Bartosz Dmytrak wrote:

> how about inheritance in postgres?

I know about Postgres' inheritance feature, but would prefer a more standard 
relational solution.

> With this approach all IDs will use the same sequence so there will not be 
> duplicated PKs in inherited tables.

In my case, the primary keys are usually uuids, actually. It was just an 
example, anyway.

> This could be also modeled with "standard" SQL approach without redundant 
> information. Solution depends on requirements.

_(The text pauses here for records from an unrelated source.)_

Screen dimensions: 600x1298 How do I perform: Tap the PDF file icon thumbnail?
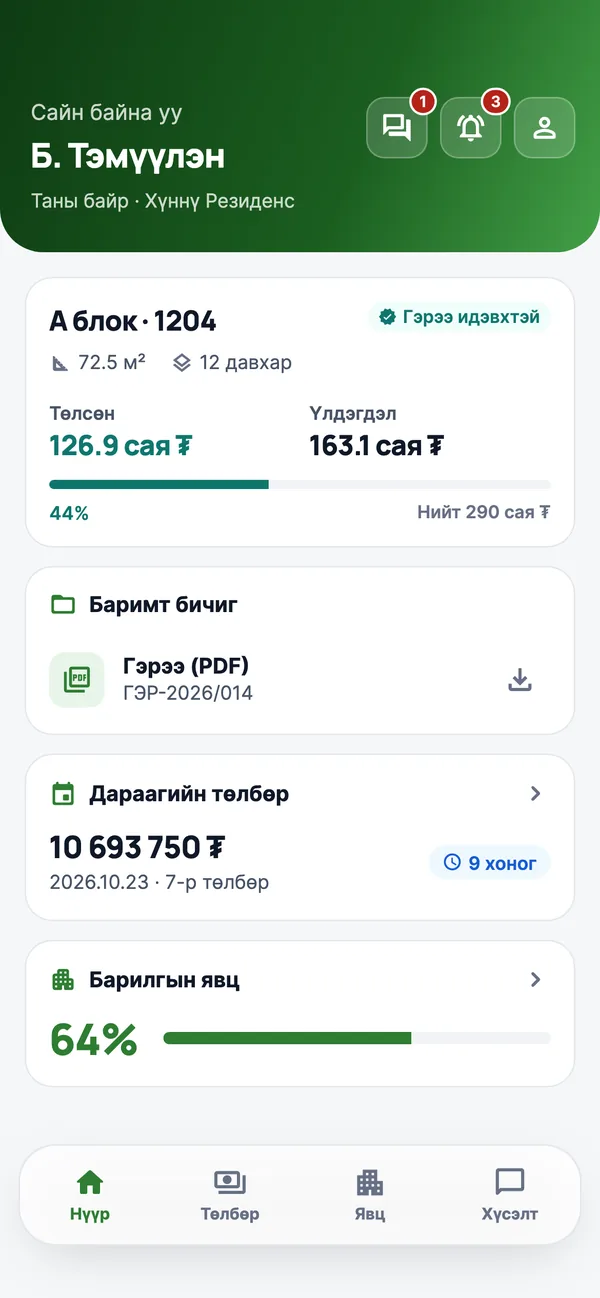(x=77, y=680)
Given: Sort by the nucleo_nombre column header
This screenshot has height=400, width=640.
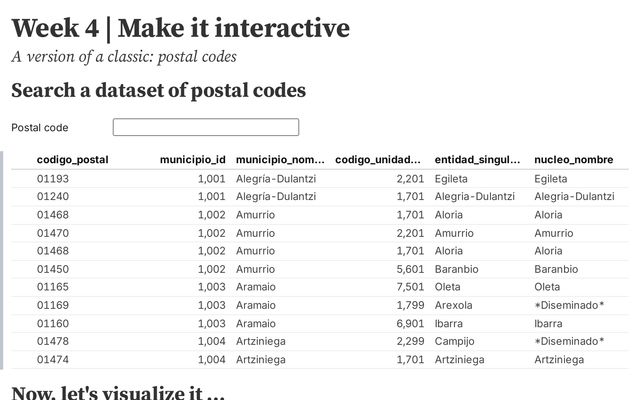Looking at the screenshot, I should [573, 160].
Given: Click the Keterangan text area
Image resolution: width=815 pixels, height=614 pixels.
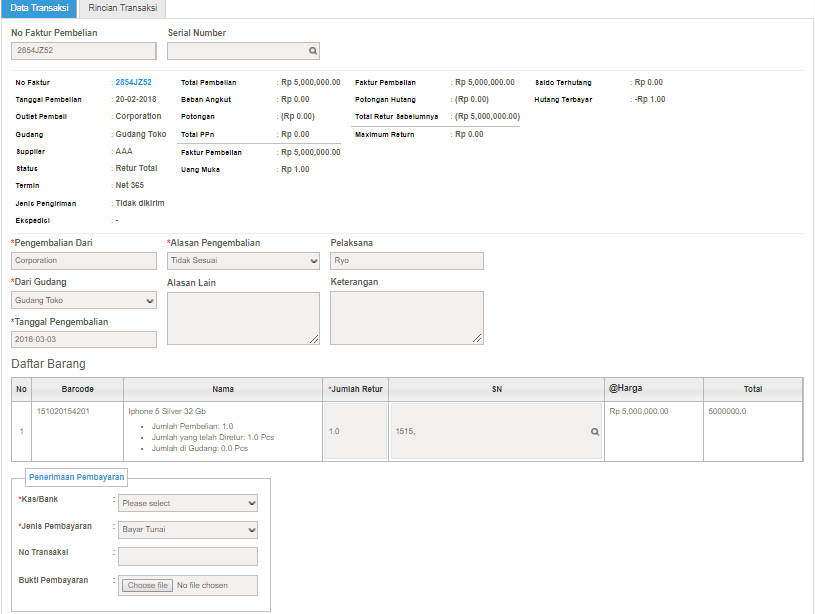Looking at the screenshot, I should coord(407,318).
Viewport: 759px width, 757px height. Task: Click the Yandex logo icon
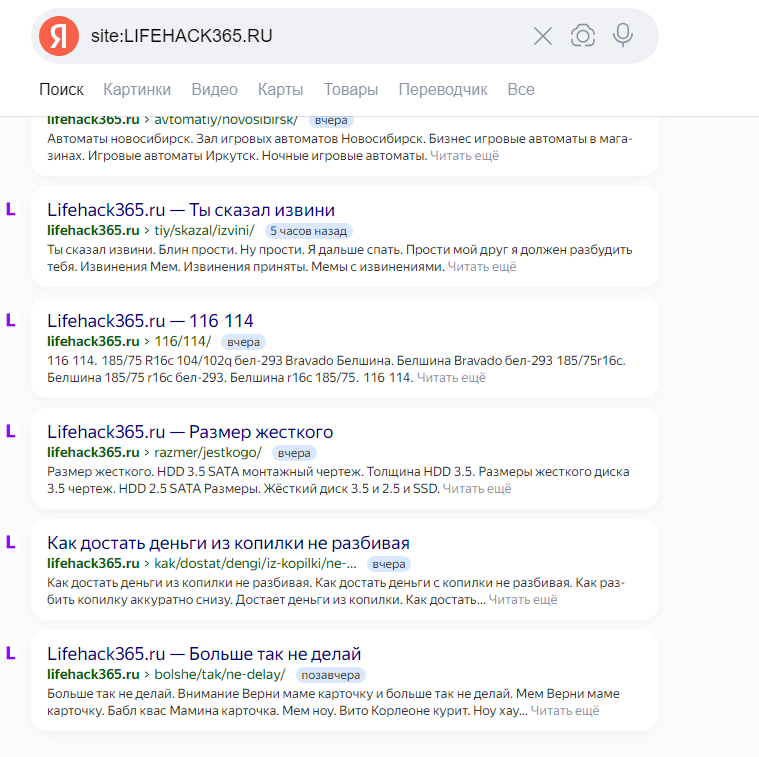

Well, it could be modeled in the way I described, if only I could use constant 
values in foreign keys:

  FOREIGN KEY (id, 'derived2') REFERENCES base (id, type) ON DELETE CASCADE

I was quite surprised to find that this wasn't possible. Is there any good 
reason why not?

The reason I like this particular way of modeling the data is that I have a 
guarantee that there won't be an entry in both derived tables at the same time 
for the same row in the base table; also, I can have further constraints and 
foreign keys from and to the base table.

Of course, I could also omit the type field and simply live with the 
possibility of having two rows in the derived tables referring to the same row 
of the base table. But it would be nice if I could rule that out with simple 
constraints.

Regards,
-- 
Nils Gösche
Don't ask for whom the <Ctrl-G> tolls.